How can I know when to say good-bye?
It takes two people to create a relationship and only one to end it. If you’re sacrificing your happiness to stay in any relationship, it’s time to uncover what’s stopping you from asking for more or deciding to leave. You have two logical, Adult-pleasing choices when a once vital relationship has become unhealthy or stale: rebuild the trust with honesty, or end your connection as kindly as possible. Unfortunately, many people choose to hang on for too long despite broken promises and general incompatibility.
This chapter explores reasons why you may hang on to painful relationships, and how to build the self-trust you’ll need if you decide it’s time to go.
Why Is Leaving So Hard?
Staying in a self-destructive situation keeps us lost in shame and self-doubt. Every day we awaken to the pain and ask ourselves, “Why don’t I leave?” Do any of these situations sound familiar?

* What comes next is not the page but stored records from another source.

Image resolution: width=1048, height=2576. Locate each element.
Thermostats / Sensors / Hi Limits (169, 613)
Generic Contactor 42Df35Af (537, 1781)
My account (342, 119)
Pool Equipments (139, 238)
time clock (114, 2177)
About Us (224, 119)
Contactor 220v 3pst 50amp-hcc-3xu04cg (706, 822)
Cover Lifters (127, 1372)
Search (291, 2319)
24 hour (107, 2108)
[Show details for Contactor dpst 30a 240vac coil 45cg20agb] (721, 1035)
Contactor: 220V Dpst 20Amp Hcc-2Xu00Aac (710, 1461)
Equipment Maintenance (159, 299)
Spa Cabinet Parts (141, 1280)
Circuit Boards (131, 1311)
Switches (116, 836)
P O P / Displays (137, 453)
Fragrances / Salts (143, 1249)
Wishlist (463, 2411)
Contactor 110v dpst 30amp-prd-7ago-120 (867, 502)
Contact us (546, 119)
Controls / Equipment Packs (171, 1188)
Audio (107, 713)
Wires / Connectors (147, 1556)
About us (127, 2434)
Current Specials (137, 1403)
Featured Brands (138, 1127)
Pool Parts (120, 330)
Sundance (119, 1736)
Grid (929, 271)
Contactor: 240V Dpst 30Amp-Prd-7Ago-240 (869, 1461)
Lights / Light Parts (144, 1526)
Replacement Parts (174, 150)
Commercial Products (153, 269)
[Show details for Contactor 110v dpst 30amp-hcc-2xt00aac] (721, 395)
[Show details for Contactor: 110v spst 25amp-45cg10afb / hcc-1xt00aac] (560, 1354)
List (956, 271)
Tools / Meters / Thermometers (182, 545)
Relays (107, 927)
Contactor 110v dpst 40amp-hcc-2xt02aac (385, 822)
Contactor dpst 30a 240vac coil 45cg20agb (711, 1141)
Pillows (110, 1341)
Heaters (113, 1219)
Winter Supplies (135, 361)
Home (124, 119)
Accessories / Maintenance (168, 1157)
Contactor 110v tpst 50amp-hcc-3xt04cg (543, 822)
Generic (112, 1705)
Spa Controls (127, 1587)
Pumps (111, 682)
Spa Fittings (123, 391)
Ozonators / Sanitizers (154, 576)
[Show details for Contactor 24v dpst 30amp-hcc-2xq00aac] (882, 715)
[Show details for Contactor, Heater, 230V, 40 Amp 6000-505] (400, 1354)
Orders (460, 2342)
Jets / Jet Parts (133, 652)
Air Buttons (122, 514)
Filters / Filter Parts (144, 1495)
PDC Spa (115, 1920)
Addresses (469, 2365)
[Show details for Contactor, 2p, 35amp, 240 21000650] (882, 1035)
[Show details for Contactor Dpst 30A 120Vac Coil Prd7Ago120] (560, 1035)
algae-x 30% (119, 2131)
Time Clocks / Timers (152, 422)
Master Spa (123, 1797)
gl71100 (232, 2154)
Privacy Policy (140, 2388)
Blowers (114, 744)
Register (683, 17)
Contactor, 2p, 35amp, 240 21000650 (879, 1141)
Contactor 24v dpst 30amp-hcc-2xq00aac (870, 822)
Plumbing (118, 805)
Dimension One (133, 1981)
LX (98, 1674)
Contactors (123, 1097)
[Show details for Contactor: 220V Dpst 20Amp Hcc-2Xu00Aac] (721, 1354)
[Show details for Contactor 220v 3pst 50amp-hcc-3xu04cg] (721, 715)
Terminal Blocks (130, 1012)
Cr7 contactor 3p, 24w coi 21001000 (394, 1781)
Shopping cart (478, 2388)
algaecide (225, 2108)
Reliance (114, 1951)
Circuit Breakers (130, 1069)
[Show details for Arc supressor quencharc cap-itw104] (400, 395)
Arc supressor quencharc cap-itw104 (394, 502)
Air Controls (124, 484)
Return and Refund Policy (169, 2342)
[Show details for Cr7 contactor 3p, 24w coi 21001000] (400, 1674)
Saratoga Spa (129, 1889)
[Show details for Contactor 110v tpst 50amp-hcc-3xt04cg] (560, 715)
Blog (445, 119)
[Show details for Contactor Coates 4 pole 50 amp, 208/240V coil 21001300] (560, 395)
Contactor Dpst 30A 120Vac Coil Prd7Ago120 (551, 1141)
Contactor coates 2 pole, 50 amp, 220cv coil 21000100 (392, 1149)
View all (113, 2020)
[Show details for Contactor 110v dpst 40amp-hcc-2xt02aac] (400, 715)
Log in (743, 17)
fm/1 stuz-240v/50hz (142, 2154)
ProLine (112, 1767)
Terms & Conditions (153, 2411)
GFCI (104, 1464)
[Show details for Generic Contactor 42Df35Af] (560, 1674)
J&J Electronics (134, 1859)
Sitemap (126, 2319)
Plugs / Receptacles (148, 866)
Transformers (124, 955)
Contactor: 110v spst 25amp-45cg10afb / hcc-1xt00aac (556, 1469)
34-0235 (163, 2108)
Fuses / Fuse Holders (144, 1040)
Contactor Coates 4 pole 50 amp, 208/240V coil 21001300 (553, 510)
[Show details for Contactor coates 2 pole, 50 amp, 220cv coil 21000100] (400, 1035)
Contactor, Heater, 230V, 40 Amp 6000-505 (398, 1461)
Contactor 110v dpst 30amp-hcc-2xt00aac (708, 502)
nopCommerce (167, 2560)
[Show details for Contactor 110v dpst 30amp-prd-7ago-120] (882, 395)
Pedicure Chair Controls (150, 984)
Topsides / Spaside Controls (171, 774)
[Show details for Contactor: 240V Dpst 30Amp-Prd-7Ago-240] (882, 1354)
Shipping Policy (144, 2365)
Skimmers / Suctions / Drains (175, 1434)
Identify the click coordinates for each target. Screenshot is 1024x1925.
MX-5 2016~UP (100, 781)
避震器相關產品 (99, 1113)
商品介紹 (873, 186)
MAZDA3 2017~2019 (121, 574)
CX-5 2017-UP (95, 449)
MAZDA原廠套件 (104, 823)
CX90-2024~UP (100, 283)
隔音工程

staying in a stressful job where you try to please a critical supervisor or are afraid to desert your coworkers
conducting a love affair with someone who is married or refuses to make a commitment
being in one-sided relationships with dependent people
having friends who demand lots of your attention, resenting you if you say no
defending the qualities of a lover your friends dislike, despite your own unhappiness
keeping abuse secret, believing your partner won’t do it again, and that it’s proof he or she needs more love
hoping that a self-absorbed parent will someday respect you
The following exercise will help you reflect upon past or current experiences where you felt or feel unable to leave an unhappy situation. Exploring these memories may be painful, but it can help you address unmet needs and change any beliefs that caused you to feel trapped.
Self-Discovery Exercise: Do You Stay Too Long?
Allow plenty of time to remember details of situations and feelings about when you have stayed too long in situations or relationships. Writing down the important insights takes about thirty minutes.
In your journal:
Step 1. Write a sentence or two about past experiences where you felt stuck. (Hint: To jog your memory, you can use the list of situations described above.) Are you still emotionally torn?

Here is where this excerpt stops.